From the Daily Mail, we learn of Steve Mason’s plight. Tragically, his 27-year-old daughter and mother of three died in 2009 of liver failure after piling up $100,000 in student loans. Five years later, the amount owed is now $200,000. Mason co-signed for the loans. Throughout the article, it’s the private student loan companies who are the bad guys.

A Californian pastor is being mercilessly hounded for $200,000 in student loans he was saddled with when his 27-year-old daughter Lisa died suddenly of liver failure.

Crippled by the $2,000 a month in repayments and unable legally to declare bankruptcy to rid himself of the huge debt, Steve Mason, 59, and his wife Darnelle have reached their wits end.

Each time they have appealed to the lenders to beg for help, the couple have been told that the only solution is to repay the mammoth loans – some of which have interest rates of 12 percent – in full.

Of course, that statement is not true, as at least one lender provided Mason with some relief. From the same article15 paragraphs later.

One of the lenders, Navient Crop, did reduce Steve’s interest rate to 0% on three of four loans and lowered the amount owed from $35,000 to $27,000.

As I mentioned, these stories are not unusual. CNN lists more and the situation absolutely sucks for the families. It really does.

But should the media and the families be looking to the lenders or the schools for relief? Really now, think about this. The lenders don’t have the money or the resources to just forgive the loan. The lenders gave the tuition owed – in full – immediately to the school who paid the teachers and staff.

Why not petition the school, professors and staff for relief? We know the answer to that don’t we?

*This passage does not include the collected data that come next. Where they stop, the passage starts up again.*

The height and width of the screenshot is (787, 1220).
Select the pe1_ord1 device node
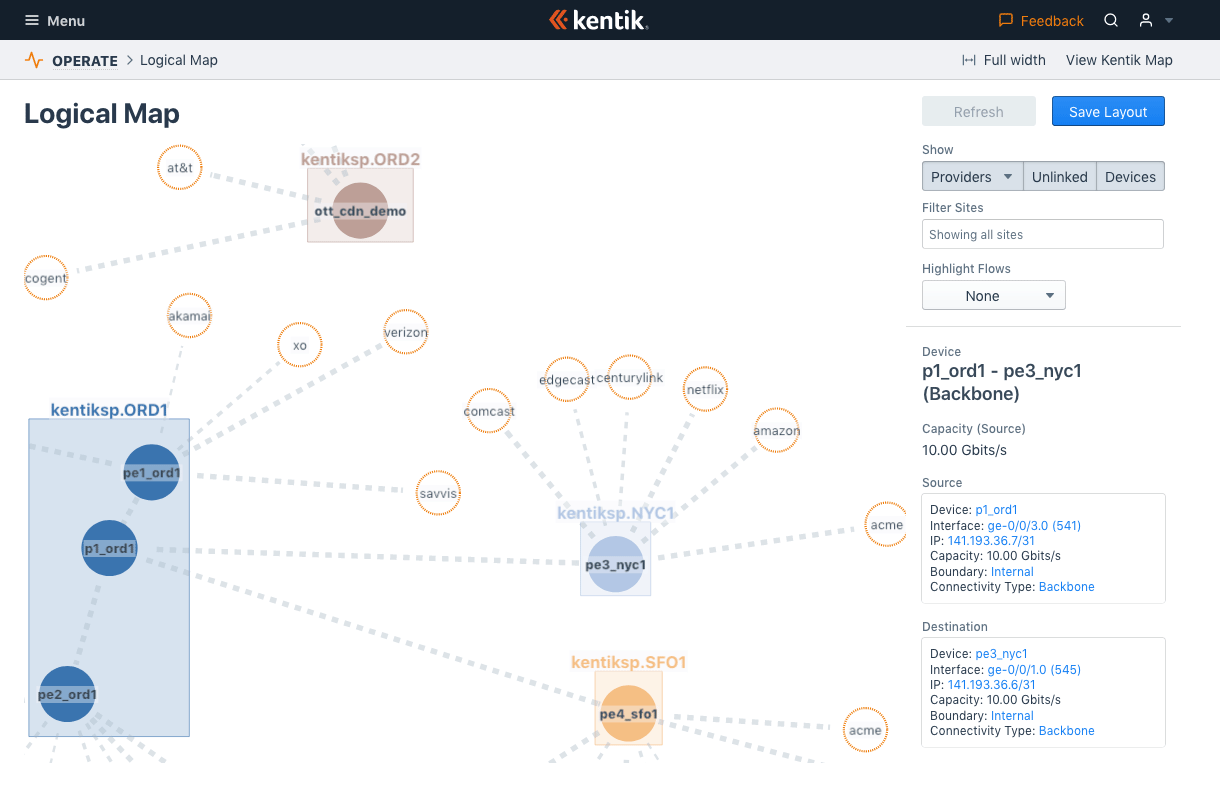(151, 472)
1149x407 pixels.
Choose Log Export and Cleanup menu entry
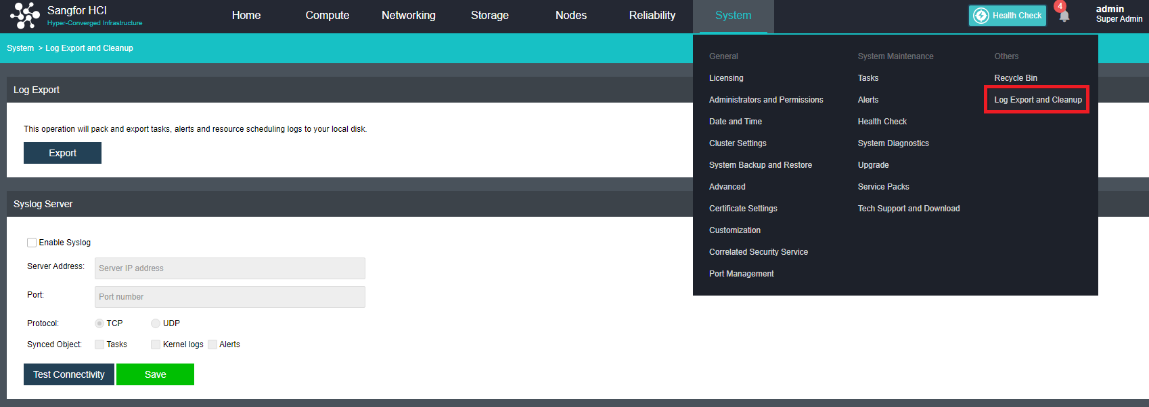tap(1037, 100)
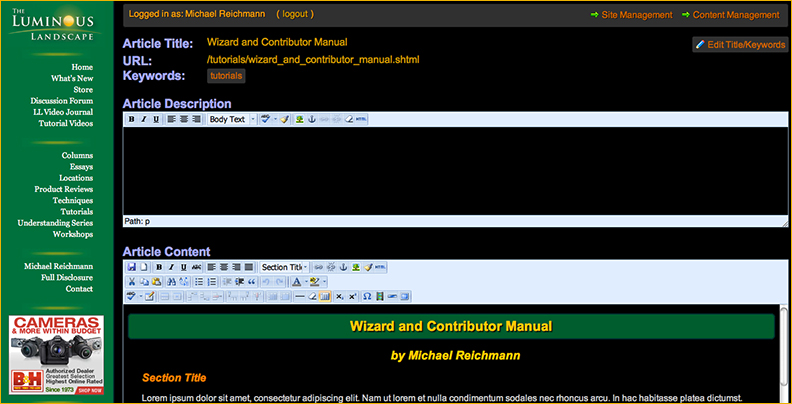Open the Tutorials section in sidebar
This screenshot has width=792, height=404.
click(x=76, y=212)
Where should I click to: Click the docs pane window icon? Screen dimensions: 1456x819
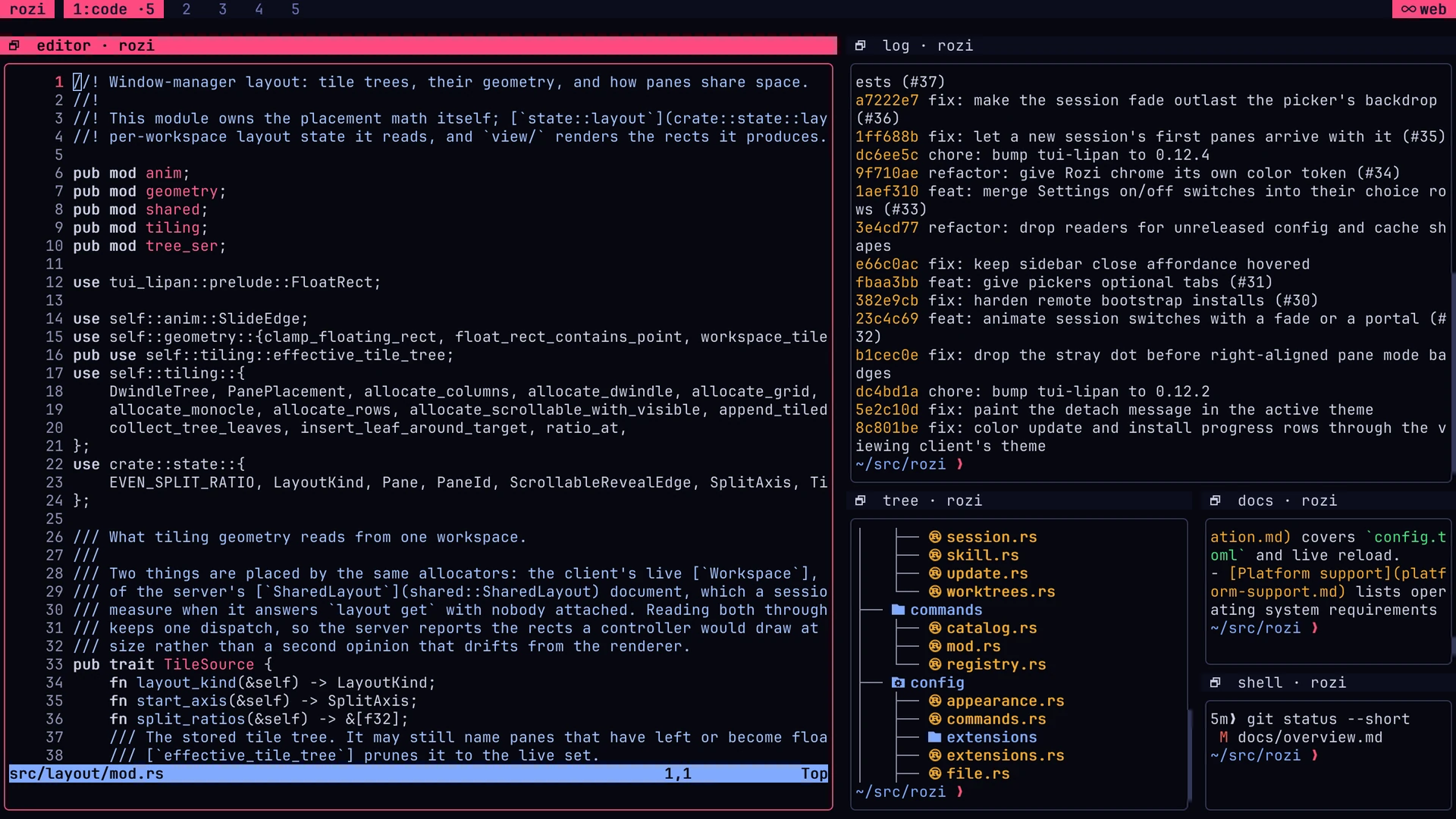click(1215, 500)
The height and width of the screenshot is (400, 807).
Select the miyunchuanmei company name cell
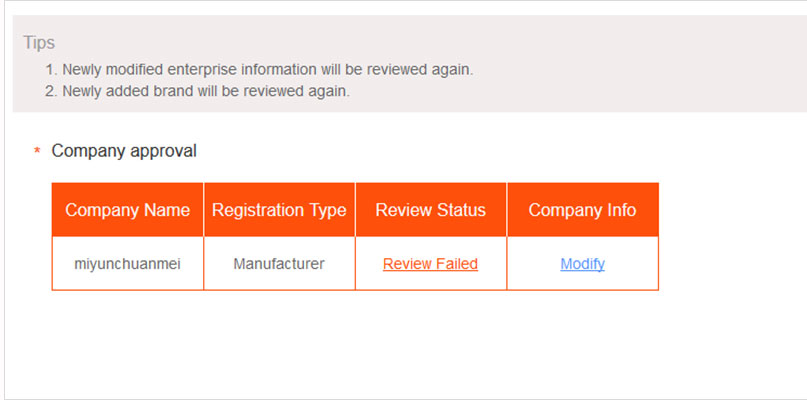pyautogui.click(x=127, y=264)
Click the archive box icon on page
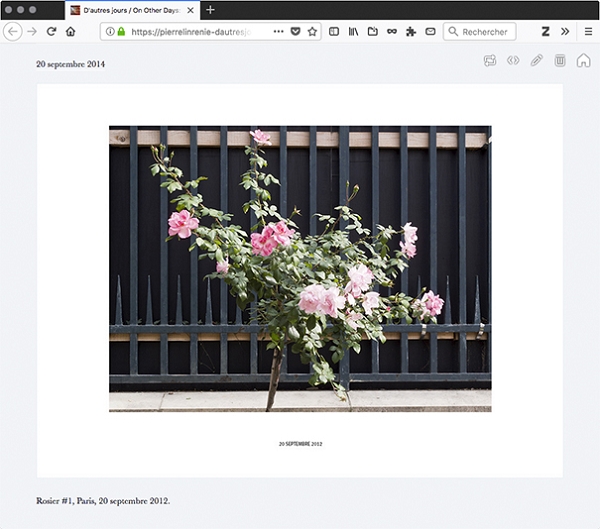Image resolution: width=600 pixels, height=529 pixels. tap(560, 61)
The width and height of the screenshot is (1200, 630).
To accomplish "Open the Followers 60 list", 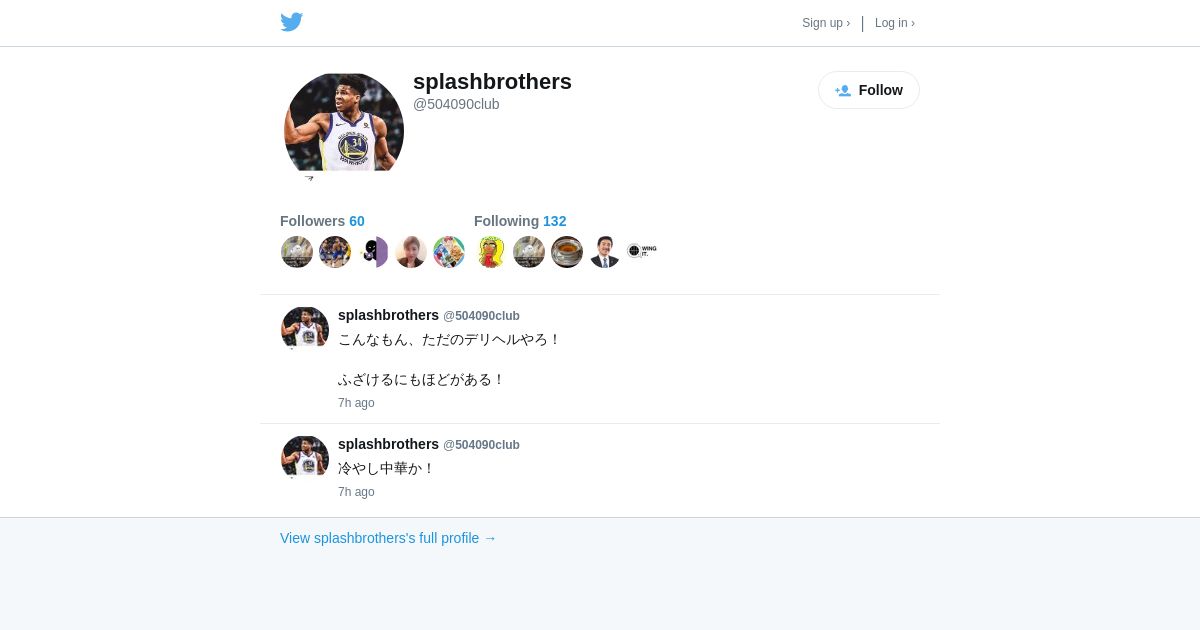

You can argue interest rates for student loans are too high all you want, but when you sign for the loan it’s quite clear in the documentation what the interest rate will be, when you will need to start paying off the debt, how many payments there will be and how long it will take to pay off the debt. It’s right there, in black and white.

Of course, the article notes how great government student loans are compared to the evil private loans …

Had they been federal student loans, then Steve [Mason] could have appealed to have them wiped or at the very least received a sensible and manageable payment plan.

But Mason was able to appeal, and it’s clear at least one of the loan holders adjusted the interest rate and payment amounts. It’s right there in the article!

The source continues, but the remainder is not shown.